Il passaggio di poteri sulla città di Pola avrebbe avuto luogo in concomitanza con la firma del trattato di pace. Per l'occasione, la guarnigione britannica era stata schierata davanti alla sede del comando ed il generale De Winton fu invitato a passarla in rassegna. De Winton, arrivato in macchina, stava avanzando verso il reparto schierato quando, dalla piccola folla presente, si staccò Pasquinelli e, dirigendosi verso il generale, estrasse la pistola che nascondeva in una delle maniche del cappotto e gli sparò tre colpi di pistola nella schiena. Poi lasciò cadere la pistola a terra e si lasciò arrestare da uno dei soldati britannici.[23]
In tasca di Pasquinelli venne trovato un biglietto di rivendicazione nel quale si leggeva:
« Mi ribello, col fermo proposito di colpire a morte chi ha la sventura di rappresentarli, ai Quattro Grandi i quali, alla Conferenza di Parigi, in oltraggio ai sensi di giustizia, di umanità e di saggezza politica, hanno deciso di strappare ancora una volta dal grembo materno le terre più sacre d'Italia, condannandole o agli esperimenti di una novella Danzica o con la più fredda consapevolezza, che è correità, al giogo jugoslavo, sinonimo per la nostra gente indomabilmente italiana, di morte in foiba, di deportazioni, di esilio. »
(Dal biglietto trovato indosso alla Pasquinelli[24][25])
Il processo e il carcere[modifica | modifica sorgente]

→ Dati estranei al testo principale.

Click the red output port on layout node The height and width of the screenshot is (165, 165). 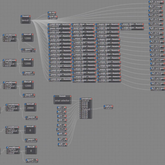tap(30, 16)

Maria Pasquinelli durante il processo
Il 19 marzo 1947 ebbe inizio il processo contro Pasquinelli, davanti alla Corte Militare Alleata di Trieste. L'imputata si dichiarò colpevole dei fatti addebitatigli e spiegò le ragioni che l'avevano indotta a compiere l'attentato.[26][27] Il 10 aprile la Corte alleata pronunciò la sentenza di condanna a morte. All'invito rivoltole dalla Corte ad appellarsi entro trenta giorni, Pasquinelli rispose:
« Ringrazio la Corte per le cortesie usatemi, ma fin d'ora dichiaro che mai firmerò la domanda di grazia agli oppressori della mia terra. »
(Maria Pasquinelli dopo la lettura della sentenza[27][28])
Il giorno seguente Trieste fu inondata di manifestini tricolori sui quali era scritto:
« Dal pantano è nato un fiore, Maria Pasquinelli. Viva l'Italia »
(Scritto sui manifestini comparsi a Trieste[29][30])
La condanna a morte fu poi commutata in ergastolo.
Dopo la scarcerazione[modifica | modifica sorgente]
Nel 1965 tornò in libertà andando a vivere a Bergamo. Nel 2011, rilasciò brevi interviste alla giornalista Rosanna Turcinovich Giuricin[31]. è scomparsa a Bergamo, nella sua casa, il 3 luglio 2013, 3 mesi dopo il suo 100-esimo compleanno.